Portanto, “o que nós queremos é mudar a perceção exatamente das outras que ainda não conhecem” e daí a expressão “com que Portugal vai para a Hannover Messe’22 – ‘Portugal make sense’ [Portugal faz sentido]”, explica. “Estamos completamente conscientes e confiantes que a nossa indústria está preparada para estar na melhor feira do mundo, que tem soluções competitivas para surpreender” no evento “e que consegue ter uma abordagem competitiva para lidar com pares e parceiros alemães”, reforça Luís Castro Henriques.
Aliás, “não há oportunidade de notoriedade maior a nível industrial, seja para a metalomecânica, seja para a maquinaria de precisão, seja para soluções digitais para indústria, seja para software de gestão de indústria integrado na indústria 4.0, seja para novas soluções de energia do que a feira de Hannover“, insiste. A isso acresce que “Portugal ser país parceiro é claramente uma aposta gigante aqui da AICEP e eu estou muito contente com essa aposta”, sublinha o presidente da agência.
Numa altura em que o mundo se encontra a sair da pandemia, “a nossa expectativa é que a larguíssima maioria dos visitantes este ano continuem a ser alemães e europeus (…)”, pelo que o foco “é claramente a Alemanha e depois, obviamente, o resto dos países europeus”, prossegue.
A Hannover Messe divulga “tudo o que acontece na feira a nível global, da China aos Estados Unidos e, portanto, nós também esperamos capitalizar com isso, mas se nos perguntar qual é que o nosso objetivo primordial, é claramente trabalhar a indústria alemã”, sublinha.
Luís Castro Henriques adianta que há um ciclo de conferências “muito, muito grande” na feira. “O pavilhão, a seguir aos eventos institucionais de segunda-feira, vai estar permanentemente a ter seminários onde iremos destacar parcerias já feitas de sucesso”, bem como o acesso ao talento português, as soluções inovadoras desenvolvidas em Portugal, seja em parceria com as empresas alemãs, seja de raiz por empresas portuguesas, “tudo sempre em grande parceria com o sistema universitário”, conta
“Teremos uma série de entidades do sistema universitário, de pesquisa e investigação” que estarão representadas na feira, “creio que a própria escala da nossa presença, toda a atuação, vai de facto conseguir encher a feira de Hannover, o que é um grande desafio”, considera Luís Castro Henriques.
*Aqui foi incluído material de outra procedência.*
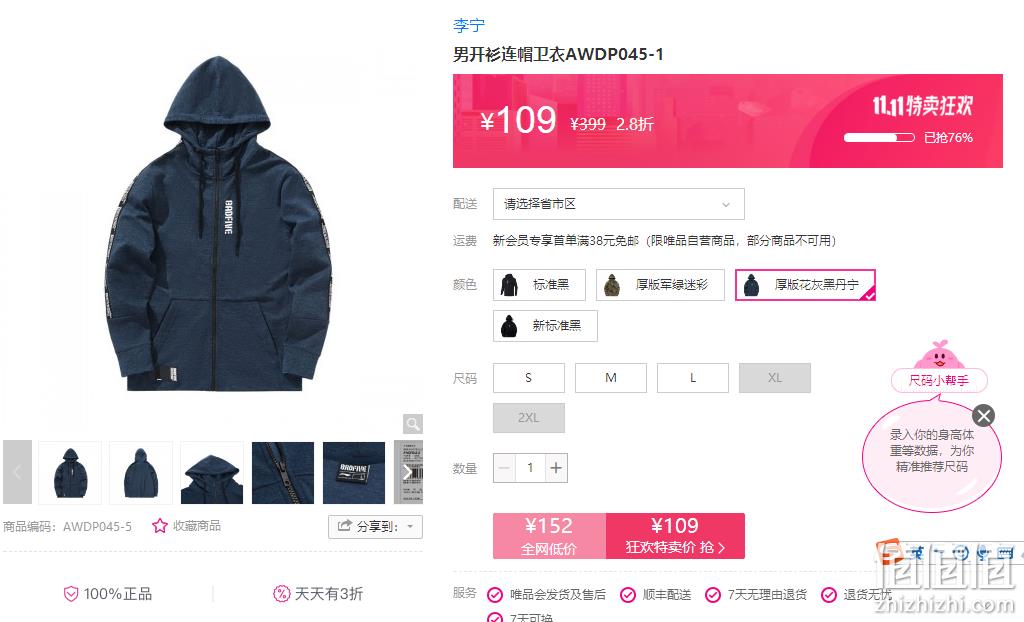Choose size L
The width and height of the screenshot is (1024, 622).
click(x=693, y=378)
Além da parte de promoção e notoriedade, a feira de Hannover tem também uma componente política.
Luís Castro Henriques recorda que tudo partiu de “um convite do Estado alemão que, na prática, é um reconhecimento da qualidade da indústria portuguesa”.
Mas, salienta, “é também o reconhecimento do bom entendimento de Portugal como parceiro, obviamente país-membro da União Europeia, portanto estamos todos o mesmo mercado, mas não tenhamos a mínima dúvida: é uma sinalização clara para a indústria alemã de que Portugal é um bom destino para investimento, para parcerias, para desenvolvimento de novas soluções e, portanto, como é óbvio, também tem uma componente política grande”.
Aliás, “no primeiro dia da feira, a primeira visita do chanceler alemão será ao pavilhão de Portugal, onde terá um pequeno seminário e onde iremos apresentar exatamente o porquê Portugal e porque é que Portugal faz sentido”, exemplifica o presidente da AICEP.